*WHAT YOU NEED TO DO*
What is needed is an exact copy of the records below, minus any pictures.
RECORDS FOR PROCESSING Block Start
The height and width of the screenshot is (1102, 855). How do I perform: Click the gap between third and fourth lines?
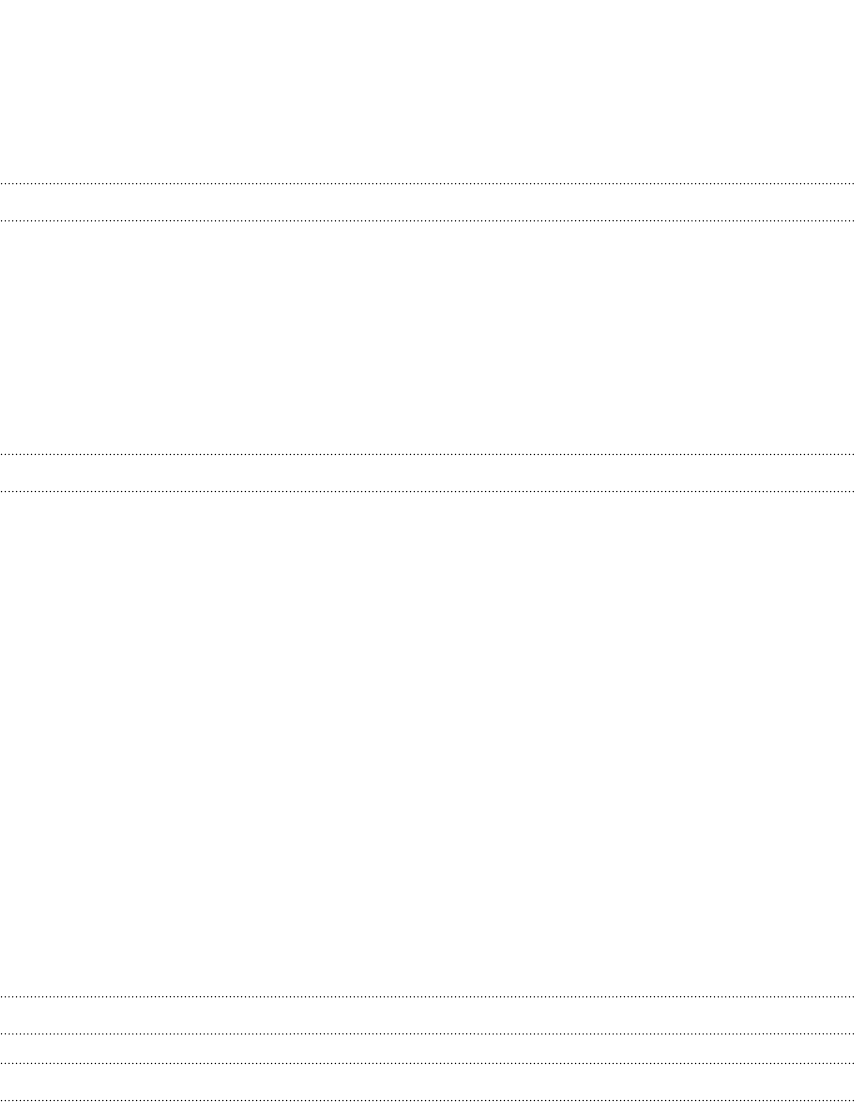427,472
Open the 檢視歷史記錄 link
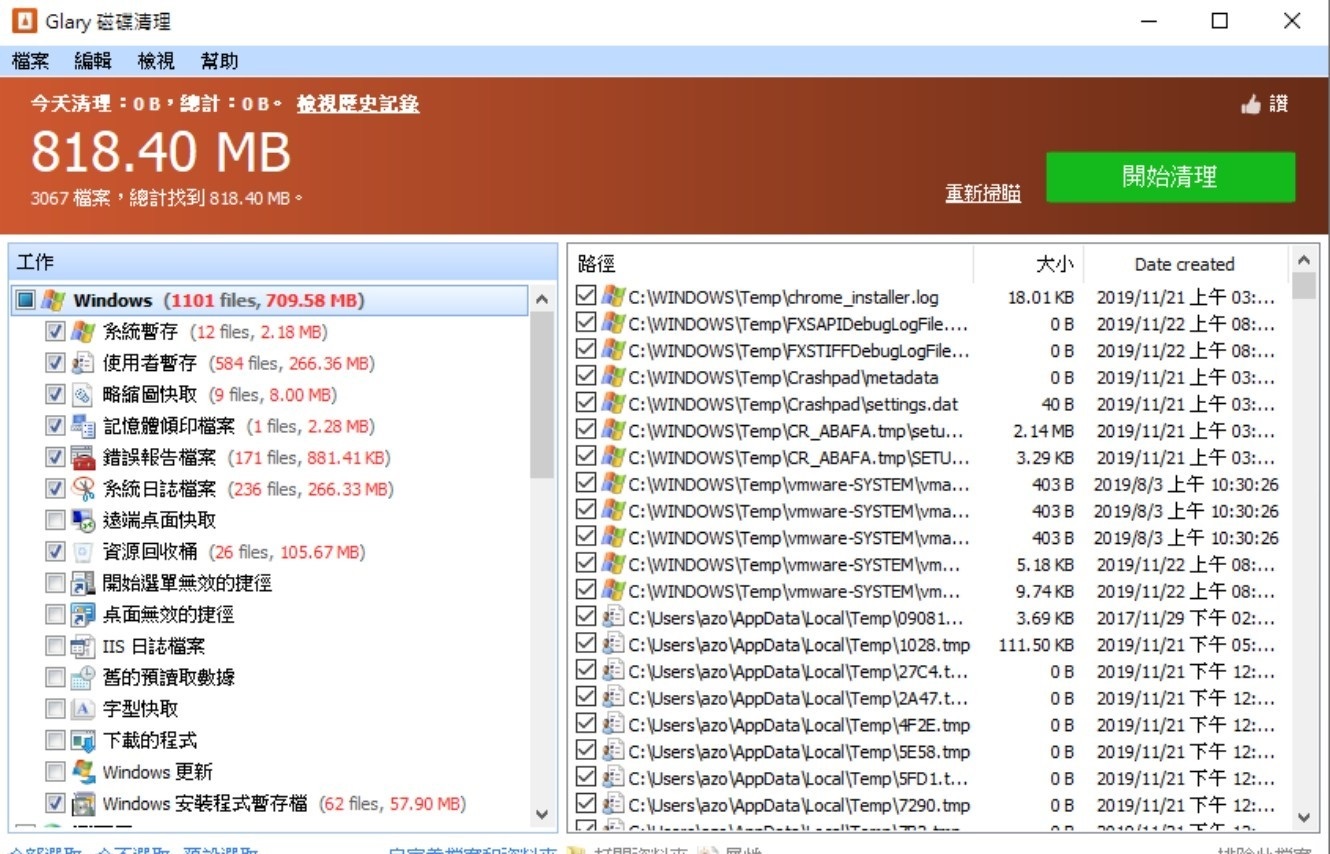This screenshot has width=1330, height=854. (357, 104)
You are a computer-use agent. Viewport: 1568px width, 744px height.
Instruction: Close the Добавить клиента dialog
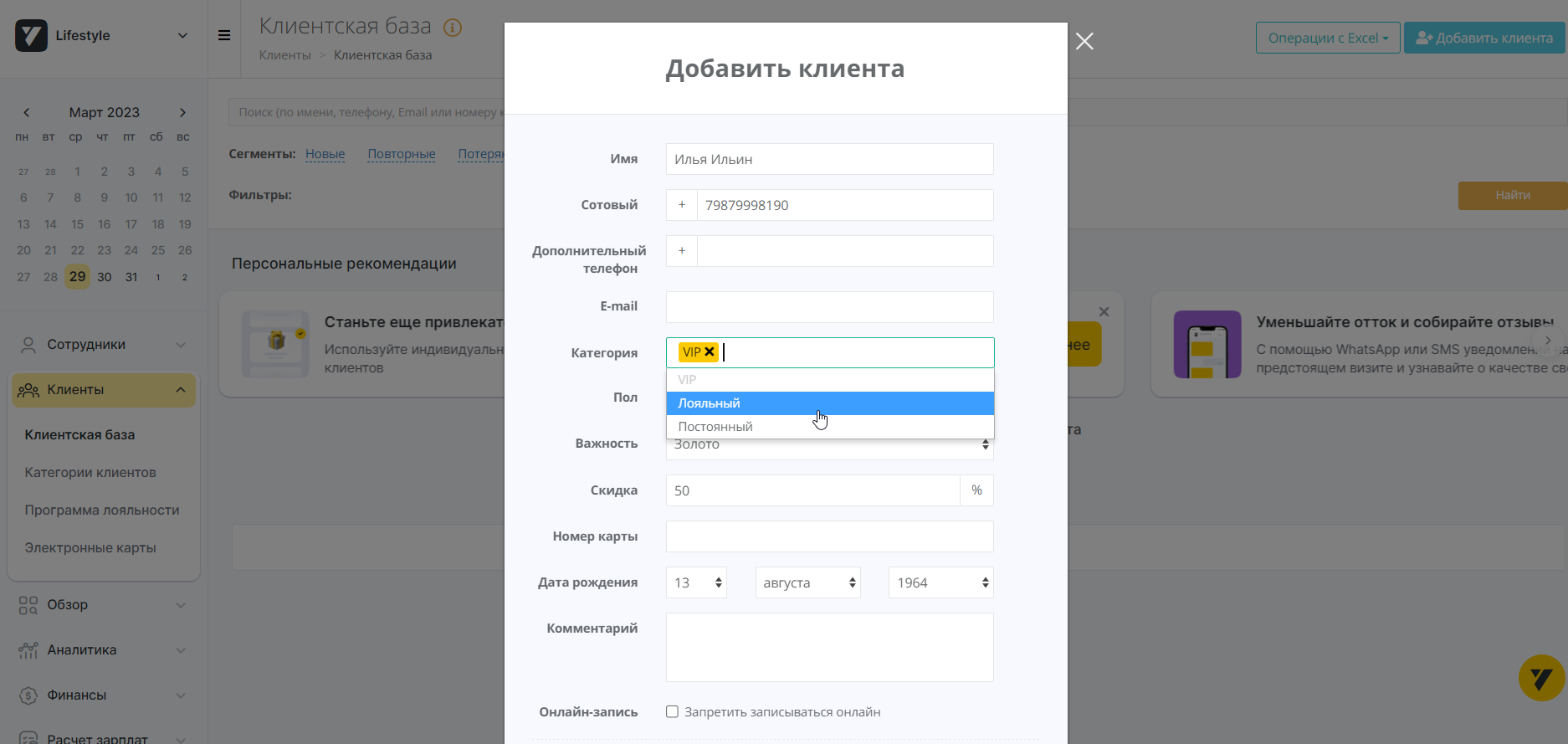(1084, 41)
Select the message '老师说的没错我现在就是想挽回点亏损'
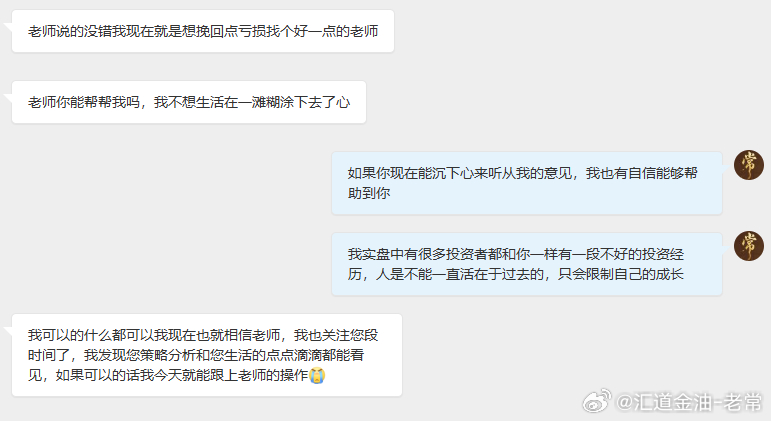 click(x=203, y=31)
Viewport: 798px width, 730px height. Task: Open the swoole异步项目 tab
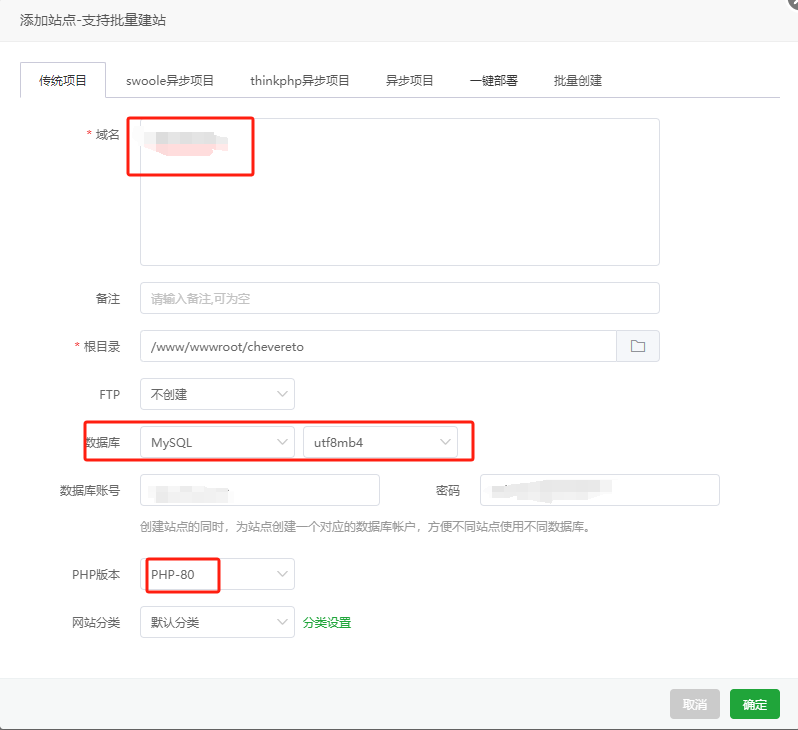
RECORDS FOR PROCESSING Block End
*YOUR RESPONSE*
The height and width of the screenshot is (1102, 855). How do I perform: Click the gap between third and fourth lines?
427,472
Open the 檢視歷史記錄 link
This screenshot has width=1330, height=854. (357, 104)
You are a computer-use agent. Viewport: 1568px width, 744px height.
Instruction: Close the Добавить клиента dialog
(1084, 41)
Select the message '老师说的没错我现在就是想挽回点亏损'
 click(x=203, y=31)
Viewport: 798px width, 730px height. Task: Open the swoole异步项目 tab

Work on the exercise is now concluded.